Traduction pour cogiito.com : PAJ

https://omnij.org/Gilead:_Twenty-one_billion_reasons_to_discredit_hydroxychloroquine_(ORIGINAL_ARTICLE)?fbclid=IwAR0S7hxgjvEMHpvYcJ2izpEiQLTHCjXtPLB8CNkR58KbZ3b7VpP76Ng6Smo

Contenu

introduction

Dans l’histoire de la médecine, aucun médicament n’a été aussi singulièrement attaqué par les médias, l’Organisation mondiale de la santé, les responsables gouvernementaux et les experts en santé institutionnelle que l’hydroxychloroquine. 

Approuvée comme médicament essentiel «sûr et rentable» par l’OMS, les CDC et les autorités réglementaires à travers l’Europe, l’hydroxychloroquine a été prescrite à des millions de patients au cours des 65 dernières années. Malgré des décennies d’innocuité connue, l’hydroxychloroquine a été qualifiée de «dangereuse» et de «substance toxique» après s’être montrée prometteuse en tant que thérapeutique pour le COVID-19.

Beaucoup attribuent cette publicité négative au sentiment anti-Trump des grands médias comme CNN, MSNBC, Washington Post, New York Times et Huffington Post. Cette thèse ne résiste cependant pas entièrement à l’examen. Le président Trump a nommé l’hydroxychloroquine et le remdesivir de Gilead comme un «changeur de jeu» lors de sa conférence de presse du 19 mars.
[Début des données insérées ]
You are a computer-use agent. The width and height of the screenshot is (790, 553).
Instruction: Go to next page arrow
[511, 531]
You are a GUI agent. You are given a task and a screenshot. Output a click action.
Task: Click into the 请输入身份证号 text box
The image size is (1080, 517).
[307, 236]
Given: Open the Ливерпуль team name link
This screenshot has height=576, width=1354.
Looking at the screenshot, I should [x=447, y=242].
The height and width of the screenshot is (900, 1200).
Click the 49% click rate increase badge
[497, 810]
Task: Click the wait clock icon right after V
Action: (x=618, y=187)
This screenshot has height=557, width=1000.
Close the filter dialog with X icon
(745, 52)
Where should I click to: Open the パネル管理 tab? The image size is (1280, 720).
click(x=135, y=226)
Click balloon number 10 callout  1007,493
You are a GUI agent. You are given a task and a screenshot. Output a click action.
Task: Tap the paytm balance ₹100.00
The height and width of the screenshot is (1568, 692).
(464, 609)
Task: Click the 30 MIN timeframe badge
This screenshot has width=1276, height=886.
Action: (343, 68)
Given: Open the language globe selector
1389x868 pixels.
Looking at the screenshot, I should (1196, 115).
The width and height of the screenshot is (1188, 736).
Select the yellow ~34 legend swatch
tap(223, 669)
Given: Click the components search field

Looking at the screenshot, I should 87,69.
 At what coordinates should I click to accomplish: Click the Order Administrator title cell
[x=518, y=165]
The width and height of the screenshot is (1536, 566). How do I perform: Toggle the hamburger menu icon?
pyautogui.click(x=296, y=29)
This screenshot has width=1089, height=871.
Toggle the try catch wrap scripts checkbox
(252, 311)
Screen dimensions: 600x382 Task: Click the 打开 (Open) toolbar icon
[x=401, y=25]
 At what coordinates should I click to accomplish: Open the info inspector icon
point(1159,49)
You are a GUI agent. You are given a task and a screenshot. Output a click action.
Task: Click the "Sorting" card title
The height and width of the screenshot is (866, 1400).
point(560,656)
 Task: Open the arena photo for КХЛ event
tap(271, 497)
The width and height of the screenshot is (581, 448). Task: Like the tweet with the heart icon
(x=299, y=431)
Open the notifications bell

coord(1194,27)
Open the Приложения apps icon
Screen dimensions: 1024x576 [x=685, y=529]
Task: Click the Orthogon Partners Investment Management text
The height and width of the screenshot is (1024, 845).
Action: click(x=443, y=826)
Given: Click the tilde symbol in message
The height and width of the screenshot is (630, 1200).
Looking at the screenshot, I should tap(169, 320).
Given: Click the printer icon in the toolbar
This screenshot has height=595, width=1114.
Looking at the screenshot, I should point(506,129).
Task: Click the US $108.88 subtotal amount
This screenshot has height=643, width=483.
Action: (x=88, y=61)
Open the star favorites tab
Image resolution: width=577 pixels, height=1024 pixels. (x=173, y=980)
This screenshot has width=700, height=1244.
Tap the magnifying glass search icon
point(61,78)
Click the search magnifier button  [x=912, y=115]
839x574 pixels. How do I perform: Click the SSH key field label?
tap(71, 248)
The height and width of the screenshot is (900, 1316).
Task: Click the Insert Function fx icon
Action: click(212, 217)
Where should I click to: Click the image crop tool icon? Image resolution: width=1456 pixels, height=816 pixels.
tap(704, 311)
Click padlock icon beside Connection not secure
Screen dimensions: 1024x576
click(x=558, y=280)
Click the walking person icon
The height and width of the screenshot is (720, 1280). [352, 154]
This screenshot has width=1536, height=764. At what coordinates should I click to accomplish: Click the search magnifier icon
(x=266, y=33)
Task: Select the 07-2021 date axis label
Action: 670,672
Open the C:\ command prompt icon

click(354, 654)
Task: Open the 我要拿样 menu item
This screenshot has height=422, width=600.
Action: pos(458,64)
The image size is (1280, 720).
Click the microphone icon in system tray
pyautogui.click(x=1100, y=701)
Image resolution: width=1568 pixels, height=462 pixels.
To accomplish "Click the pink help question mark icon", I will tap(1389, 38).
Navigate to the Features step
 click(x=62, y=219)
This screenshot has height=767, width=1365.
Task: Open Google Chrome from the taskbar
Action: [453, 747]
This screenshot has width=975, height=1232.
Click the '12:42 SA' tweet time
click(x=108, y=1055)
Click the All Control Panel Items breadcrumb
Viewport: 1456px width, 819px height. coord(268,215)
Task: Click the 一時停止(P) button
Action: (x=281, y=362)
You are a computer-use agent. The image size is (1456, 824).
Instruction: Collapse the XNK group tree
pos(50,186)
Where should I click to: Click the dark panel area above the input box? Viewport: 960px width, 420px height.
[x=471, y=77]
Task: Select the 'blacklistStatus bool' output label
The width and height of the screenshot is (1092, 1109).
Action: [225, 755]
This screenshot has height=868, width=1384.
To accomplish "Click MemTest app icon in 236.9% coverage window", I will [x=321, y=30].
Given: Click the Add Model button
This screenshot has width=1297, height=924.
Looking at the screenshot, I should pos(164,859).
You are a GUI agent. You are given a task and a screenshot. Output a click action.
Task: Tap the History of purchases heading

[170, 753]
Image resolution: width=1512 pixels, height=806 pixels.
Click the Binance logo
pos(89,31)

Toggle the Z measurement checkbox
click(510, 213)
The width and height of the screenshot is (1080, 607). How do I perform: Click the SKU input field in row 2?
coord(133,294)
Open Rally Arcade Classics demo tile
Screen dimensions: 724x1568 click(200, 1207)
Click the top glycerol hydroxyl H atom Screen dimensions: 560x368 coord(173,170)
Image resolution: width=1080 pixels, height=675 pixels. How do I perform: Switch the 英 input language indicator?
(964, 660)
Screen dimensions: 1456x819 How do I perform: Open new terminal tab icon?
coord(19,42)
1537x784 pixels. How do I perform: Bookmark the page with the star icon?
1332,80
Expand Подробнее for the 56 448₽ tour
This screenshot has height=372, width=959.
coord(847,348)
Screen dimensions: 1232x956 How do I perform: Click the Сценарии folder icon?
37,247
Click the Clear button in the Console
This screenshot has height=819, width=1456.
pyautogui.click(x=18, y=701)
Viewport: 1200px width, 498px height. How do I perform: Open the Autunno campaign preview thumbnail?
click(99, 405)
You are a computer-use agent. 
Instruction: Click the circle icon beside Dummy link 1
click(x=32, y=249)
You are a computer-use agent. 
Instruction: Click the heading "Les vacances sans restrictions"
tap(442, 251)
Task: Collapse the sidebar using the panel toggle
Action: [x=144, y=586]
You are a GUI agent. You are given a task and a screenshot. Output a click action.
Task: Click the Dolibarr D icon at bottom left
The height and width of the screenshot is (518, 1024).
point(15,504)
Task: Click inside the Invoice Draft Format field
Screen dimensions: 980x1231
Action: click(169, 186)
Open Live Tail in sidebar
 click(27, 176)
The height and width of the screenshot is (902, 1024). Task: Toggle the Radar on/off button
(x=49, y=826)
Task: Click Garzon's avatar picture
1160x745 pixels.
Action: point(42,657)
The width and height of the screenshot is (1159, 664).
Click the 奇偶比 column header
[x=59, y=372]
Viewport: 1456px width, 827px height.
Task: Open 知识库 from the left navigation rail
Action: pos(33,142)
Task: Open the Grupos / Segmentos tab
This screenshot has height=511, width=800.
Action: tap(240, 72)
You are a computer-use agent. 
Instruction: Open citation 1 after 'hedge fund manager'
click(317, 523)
Il existe des thérapies prometteuses produites par Gilead, et c’est le remdesivir. Remdesivir. Et c’est un médicament utilisé à d’autres fins qui est sorti et qui a eu de très bons résultats à d’autres fins, mais il semble avoir un très bon résultat, lié à ce virus … Donc vous avez le remdesivir et vous avez la chloroquine et l’hydro – hydroxychloroquine. Donc, ce sont les deux qui sont maintenant disponibles, essentiellement approuvés pour un usage prescrit. Et je pense que ça va être très excitant. Je pense que cela pourrait changer la donne … Très puissant. Ils sont très puissants.

– Président Donald J. Trump, le 19 mars 2020. 11 h 31 HAE [1]

Au moment de la conférence de presse, il n’y avait que des preuves in vitro de l’efficacité du remdesivir contre le SRAS-CoV-2. Aucun essai clinique n’a montré l’efficacité du remdesivir. [2] 

Les résultats préliminaires de l’essai clinique du NIH n’étaient disponibles que plus d’un mois plus tard, le 29 avril. [3] La preuve de son efficacité provenait principalement de quelques études in vitro qui comprenaient un article publié dans la revue Nature-possédée. Recherche cellulaire . Fait intéressant, la publication Nature a démontré que le remdesivir et la chloroquine étaient efficaces contre le SRAS-CoV-2, déclarant que «le remdesivir et la chloroquine sont très efficaces dans le contrôle de l’infection au 2019-nCoV in vitro». [4]Alors qu’il n’y avait que des preuves in vitro de succès avec le remdesivir, il y avait des preuves in vitro et cliniques de l’efficacité de l’hydroxychloroquine. [5] 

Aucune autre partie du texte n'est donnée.